To use the t-SNE code below, first put a list of the top 1000 words (as strings) into a variable words_top_ted. The following code gets the corresponding vectors from the model, assuming it's called model_ted:

In [0]:
# This assumes words_top_ted is a list of strings, the top 1000 words
words_top_vec_ted = model_ted[words_top_ted]

  """Entry point for launching an IPython kernel.


In [0]:
from sklearn.manifold import TSNE
tsne = TSNE(n_components=2, random_state=0)
words_top_ted_tsne = tsne.fit_transform(words_top_vec_ted)

In [0]:
p = figure(tools="pan,wheel_zoom,reset,save",
           toolbar_location="above",
           title="word2vec T-SNE for most common words")

source = ColumnDataSource(data=dict(x1=words_top_ted_tsne[:,0],
                                    x2=words_top_ted_tsne[:,1],
                                    names=words_top_ted))

p.scatter(x="x1", y="x2", size=8, source=source)

labels = LabelSet(x="x1", y="x2", text="names", y_offset=6,
                  text_font_size="8pt", text_color="#555555",
                  source=source, text_align='center')
p.add_layout(labels)

show(p)

# Wiki Text

In [0]:
if not os.path.isfile('wikitext-103-raw-v1.zip'):
    urllib.request.urlretrieve("https://s3.amazonaws.com/research.metamind.io/wikitext/wikitext-103-raw-v1.zip", filename="wikitext-103-raw-v1.zip")

In [0]:
with zipfile.ZipFile('wikitext-103-raw-v1.zip', 'r') as z:
    input_text = str(z.open('wikitext-103-raw/wiki.train.raw', 'r').read(), encoding='utf-8') # Thanks Robert Bastian

In [0]:
sentences_wiki = []
for line in input_text.split('\n'):
    s = [x for x in line.split('.') if x and len(x.split()) >= 5]
    sentences_wiki.extend(s)
    
for s_i in range(len(sentences_wiki)):
    sentences_wiki[s_i] = re.sub("[^a-z]", " ", sentences_wiki[s_i].lower())
    sentences_wiki[s_i] = re.sub(r'\([^)]*\)', '', sentences_wiki[s_i])
del input_text

In [0]:
# sample 1/5 of the data
shuffle(sentences_wiki)
print(len(sentences_wiki))
sentences_wiki = sentences_wiki[:int(len(sentences_wiki)/5)]
print(len(sentences_wiki))

4267112
853422


Now, repeat all the same steps that you performed above.
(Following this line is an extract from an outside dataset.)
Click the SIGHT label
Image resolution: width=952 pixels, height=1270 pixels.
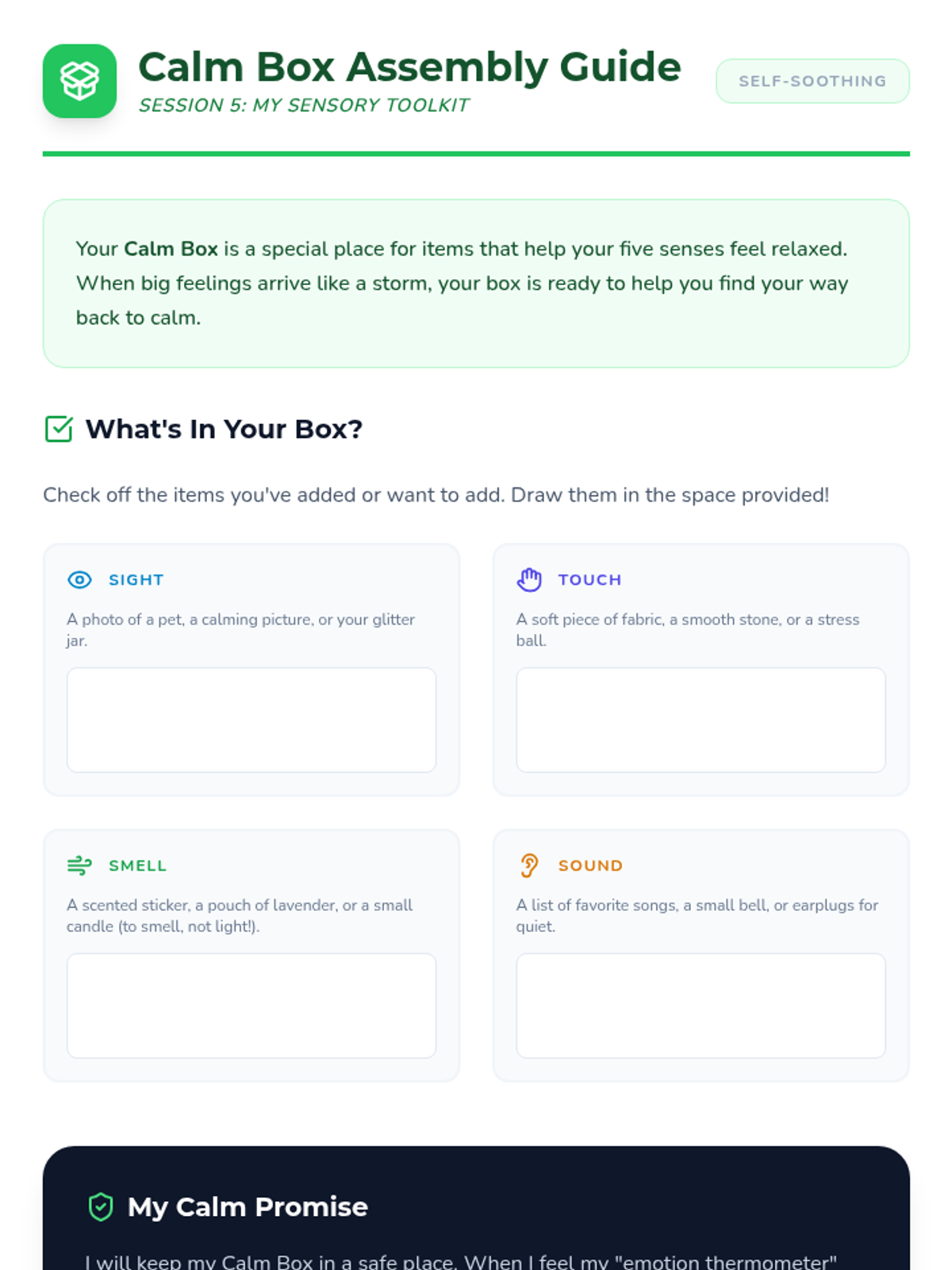136,580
You should be able to reuse essentially all the code.



In [0]:
sentences_wiki[1]

' the militants who were not killed or captured either managed to flee back to albania or were hiding along the border   according to a kvm monitor '

In [0]:
model_wiki = Word2Vec(sentences_wiki, min_count=1)

In [0]:
count_wiki = collections.Counter()
for sentence in sentences_wiki:
    for word in sentence:
        count_wiki[word] += 1
words_top_wiki = [token_count_pair[0] for token_count_pair in count.most_common(1000)]

In [0]:
# This assumes words_top_wiki is a list of strings, the top 1000 words
words_top_vec_wiki = model_wiki[words_top_wiki]

tsne = TSNE(n_components=2, random_state=0)
words_top_wiki_tsne = tsne.fit_transform(words_top_vec_wiki)
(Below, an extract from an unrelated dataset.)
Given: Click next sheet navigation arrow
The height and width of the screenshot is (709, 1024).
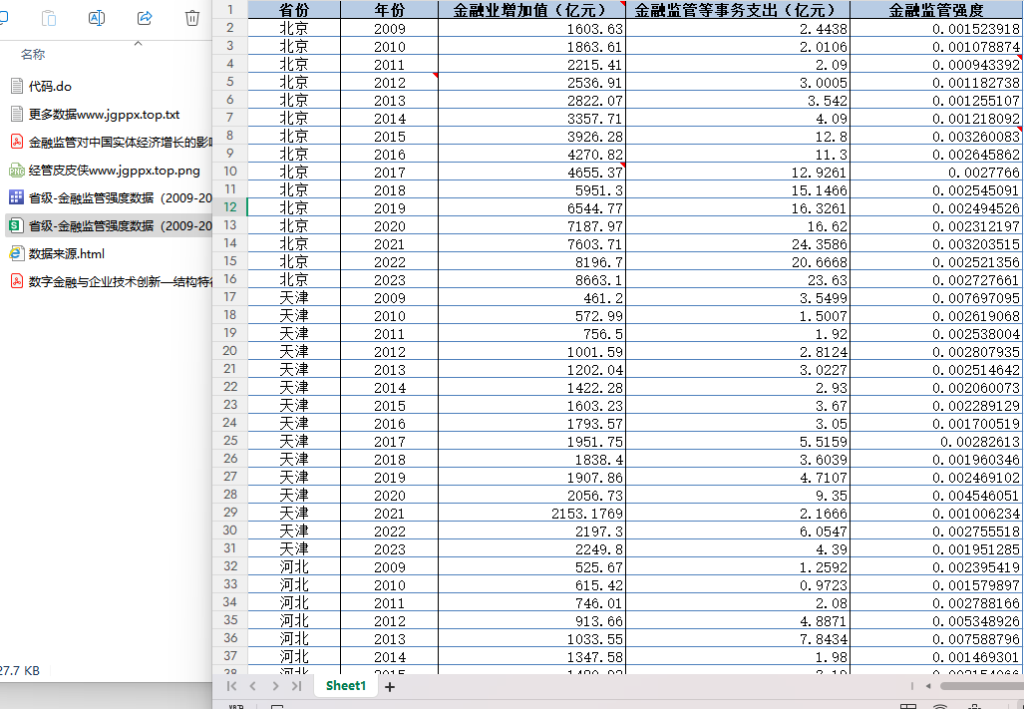Looking at the screenshot, I should point(275,686).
  """Entry point for launching an IPython kernel.


In [0]:
p = figure(tools="pan,wheel_zoom,reset,save",
           toolbar_location="above",
           title="word2vec T-SNE for most common words")

source = ColumnDataSource(data=dict(x1=words_top_wiki_tsne[:,0],
                                    x2=words_top_wiki_tsne[:,1],
                                    names=words_top_wiki))

p.scatter(x="x1", y="x2", size=8, source=source)

labels = LabelSet(x="x1", y="x2", text="names", y_offset=6,
                  text_font_size="8pt", text_color="#555555",
                  source=source, text_align='center')
p.add_layout(labels)

show(p)